Cold helium gas is injected at the bottom of the tank and the bubbles raise in the LOX. At the surface of the bubbles, LOX evaporates into the bubble and cools the remaining LOX. But extra space is needed for the bubbles in the LOX and for the gas mixture of helium and oxygen above the liquid level. For topping off, the injection of helium is stopped and the remaining space is filled with LOX. Figure 8 of the first paper shows the effect of different helium gas temperatures. The cooling works best with helium at 85 K, but even helium at 150 K cools the LOX.

A bubble injected into the LOX consists of 100 % helium and 0 % oxygen at first. The LOX around this bubble would boil just like in a vaccum because the partial pressure of oxygen in this bubble is zero. Even a bubble consisting of 50 % helium and 50 % oxygen is able to cool LOX at 90 K. Without sub cooling in a tank with boiling LOX at 90 K, the gas above the liquid is 100 % oxygen and the partial pressure of oxygen is 1 bar. If the partial pressure of oxygen is lower than 1 bar in the gas above the liquid or inside the bubbles, the LOX is cooled by evaporation.

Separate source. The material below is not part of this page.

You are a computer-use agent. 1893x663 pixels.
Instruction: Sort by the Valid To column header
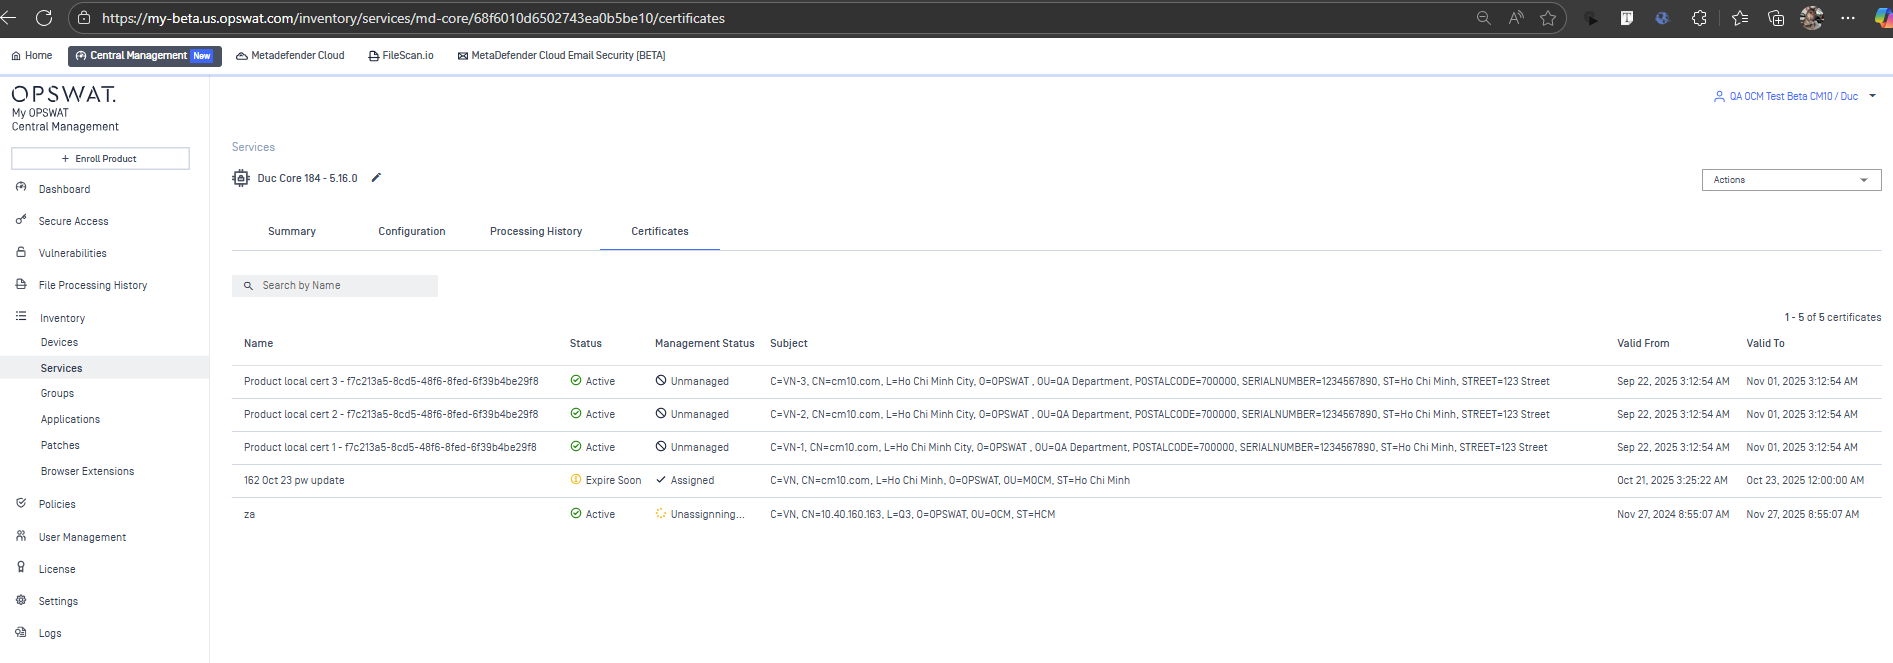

At the launch pad the LOX may be precooled using a heat exchanger with ground suplied liquid nitrogen boiling at 77.355 K. To save weight of the rocket, this heat exchanger should be outside the rocket but close to it. Liquid nitrogen and oxygen should not be mixed to avoid solving of nitrogen within the LOX. Cooling with helium bubbles may be used within the rocket LOX tank.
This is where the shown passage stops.